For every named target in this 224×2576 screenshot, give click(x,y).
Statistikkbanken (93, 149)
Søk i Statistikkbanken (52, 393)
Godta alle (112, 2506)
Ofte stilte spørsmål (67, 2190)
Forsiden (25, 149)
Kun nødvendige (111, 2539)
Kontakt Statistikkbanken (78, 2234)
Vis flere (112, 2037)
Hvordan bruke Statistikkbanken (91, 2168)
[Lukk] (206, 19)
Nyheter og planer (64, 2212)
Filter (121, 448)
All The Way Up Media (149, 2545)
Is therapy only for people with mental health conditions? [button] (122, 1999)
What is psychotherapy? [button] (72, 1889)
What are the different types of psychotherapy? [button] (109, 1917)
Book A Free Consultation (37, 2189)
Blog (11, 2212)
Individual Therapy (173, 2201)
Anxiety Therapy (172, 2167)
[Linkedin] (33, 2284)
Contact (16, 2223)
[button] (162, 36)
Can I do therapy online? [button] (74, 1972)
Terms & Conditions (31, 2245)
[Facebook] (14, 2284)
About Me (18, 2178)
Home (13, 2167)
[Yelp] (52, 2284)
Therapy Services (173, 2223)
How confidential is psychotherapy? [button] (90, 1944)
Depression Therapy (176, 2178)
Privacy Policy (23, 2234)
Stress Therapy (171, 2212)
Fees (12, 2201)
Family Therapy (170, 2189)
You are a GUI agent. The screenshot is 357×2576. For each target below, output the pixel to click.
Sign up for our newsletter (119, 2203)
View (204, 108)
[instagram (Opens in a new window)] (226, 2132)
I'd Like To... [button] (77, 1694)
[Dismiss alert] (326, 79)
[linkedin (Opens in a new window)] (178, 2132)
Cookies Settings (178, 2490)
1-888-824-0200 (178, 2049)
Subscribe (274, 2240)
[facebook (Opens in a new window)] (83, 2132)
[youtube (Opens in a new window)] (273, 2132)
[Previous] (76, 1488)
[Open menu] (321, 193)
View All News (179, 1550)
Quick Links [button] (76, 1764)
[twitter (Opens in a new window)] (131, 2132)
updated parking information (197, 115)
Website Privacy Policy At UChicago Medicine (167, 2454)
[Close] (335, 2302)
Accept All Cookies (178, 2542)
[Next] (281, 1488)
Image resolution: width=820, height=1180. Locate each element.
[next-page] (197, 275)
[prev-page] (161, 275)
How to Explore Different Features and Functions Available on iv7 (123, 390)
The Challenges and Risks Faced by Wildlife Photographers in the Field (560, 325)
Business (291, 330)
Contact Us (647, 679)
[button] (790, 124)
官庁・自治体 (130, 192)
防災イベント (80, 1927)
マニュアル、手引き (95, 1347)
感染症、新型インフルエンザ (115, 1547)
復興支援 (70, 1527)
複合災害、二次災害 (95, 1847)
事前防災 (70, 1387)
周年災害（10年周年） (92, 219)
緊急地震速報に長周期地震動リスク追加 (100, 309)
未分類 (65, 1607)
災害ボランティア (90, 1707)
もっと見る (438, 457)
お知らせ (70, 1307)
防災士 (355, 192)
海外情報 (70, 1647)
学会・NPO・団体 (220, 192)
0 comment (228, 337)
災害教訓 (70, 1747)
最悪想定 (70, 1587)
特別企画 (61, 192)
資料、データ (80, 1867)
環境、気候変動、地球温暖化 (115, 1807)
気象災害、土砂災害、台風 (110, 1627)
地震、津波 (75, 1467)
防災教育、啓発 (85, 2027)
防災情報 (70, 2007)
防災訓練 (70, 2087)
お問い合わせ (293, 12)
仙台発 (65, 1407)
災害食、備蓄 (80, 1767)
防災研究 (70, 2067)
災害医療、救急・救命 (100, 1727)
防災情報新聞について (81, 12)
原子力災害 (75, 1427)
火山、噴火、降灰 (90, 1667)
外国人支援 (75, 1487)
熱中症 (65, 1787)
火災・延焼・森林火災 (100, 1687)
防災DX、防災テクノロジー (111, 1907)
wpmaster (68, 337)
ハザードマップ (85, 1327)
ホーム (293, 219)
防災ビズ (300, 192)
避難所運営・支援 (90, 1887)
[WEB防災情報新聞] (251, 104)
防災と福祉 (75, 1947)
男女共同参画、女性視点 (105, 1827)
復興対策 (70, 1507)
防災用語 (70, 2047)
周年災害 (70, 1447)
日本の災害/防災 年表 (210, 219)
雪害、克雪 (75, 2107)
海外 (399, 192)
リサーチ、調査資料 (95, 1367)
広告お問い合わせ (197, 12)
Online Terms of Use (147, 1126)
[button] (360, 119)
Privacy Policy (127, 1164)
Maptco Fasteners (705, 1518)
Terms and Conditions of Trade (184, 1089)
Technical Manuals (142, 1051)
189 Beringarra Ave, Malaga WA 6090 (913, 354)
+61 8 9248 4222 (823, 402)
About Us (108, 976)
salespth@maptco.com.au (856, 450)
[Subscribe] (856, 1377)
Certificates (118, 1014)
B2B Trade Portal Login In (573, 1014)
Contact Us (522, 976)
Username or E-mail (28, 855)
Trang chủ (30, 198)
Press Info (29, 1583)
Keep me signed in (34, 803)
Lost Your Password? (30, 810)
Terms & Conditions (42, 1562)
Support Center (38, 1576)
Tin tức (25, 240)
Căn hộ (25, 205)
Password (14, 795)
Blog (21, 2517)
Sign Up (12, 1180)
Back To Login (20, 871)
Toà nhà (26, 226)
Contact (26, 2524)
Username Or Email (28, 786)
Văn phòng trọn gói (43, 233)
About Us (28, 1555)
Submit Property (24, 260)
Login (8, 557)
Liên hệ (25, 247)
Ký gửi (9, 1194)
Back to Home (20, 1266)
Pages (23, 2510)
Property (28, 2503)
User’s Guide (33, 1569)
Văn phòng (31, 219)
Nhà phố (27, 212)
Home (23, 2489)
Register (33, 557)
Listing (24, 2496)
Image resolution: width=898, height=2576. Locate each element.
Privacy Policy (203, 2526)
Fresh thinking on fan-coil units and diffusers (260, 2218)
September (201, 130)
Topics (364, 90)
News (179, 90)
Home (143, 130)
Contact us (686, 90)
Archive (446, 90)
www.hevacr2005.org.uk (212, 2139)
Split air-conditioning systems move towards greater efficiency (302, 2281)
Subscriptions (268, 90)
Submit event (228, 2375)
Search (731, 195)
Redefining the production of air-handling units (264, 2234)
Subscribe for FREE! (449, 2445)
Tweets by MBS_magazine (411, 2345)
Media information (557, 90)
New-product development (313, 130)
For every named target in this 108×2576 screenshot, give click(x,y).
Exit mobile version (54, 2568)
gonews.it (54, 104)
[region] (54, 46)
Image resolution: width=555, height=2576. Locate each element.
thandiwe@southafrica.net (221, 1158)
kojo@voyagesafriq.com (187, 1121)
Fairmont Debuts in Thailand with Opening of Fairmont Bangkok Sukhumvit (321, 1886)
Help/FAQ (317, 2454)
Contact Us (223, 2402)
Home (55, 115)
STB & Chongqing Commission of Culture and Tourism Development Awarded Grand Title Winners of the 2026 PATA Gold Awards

WHAT IS BEING ASKED: In the material above, locate the line containing "Anxiety Therapy (172, 2167)" and the line containing "Family Therapy (170, 2189)". Transcribe exactly those two lines and every line between them, and nothing more.

WRITTEN RESPONSE:
Anxiety Therapy (172, 2167)
[Linkedin] (33, 2284)
Contact (16, 2223)
[button] (162, 36)
Can I do therapy online? [button] (74, 1972)
Terms & Conditions (31, 2245)
[Facebook] (14, 2284)
About Me (18, 2178)
Home (13, 2167)
[Yelp] (52, 2284)
Therapy Services (173, 2223)
How confidential is psychotherapy? [button] (90, 1944)
Depression Therapy (176, 2178)
Privacy Policy (23, 2234)
Stress Therapy (171, 2212)
Fees (12, 2201)
Family Therapy (170, 2189)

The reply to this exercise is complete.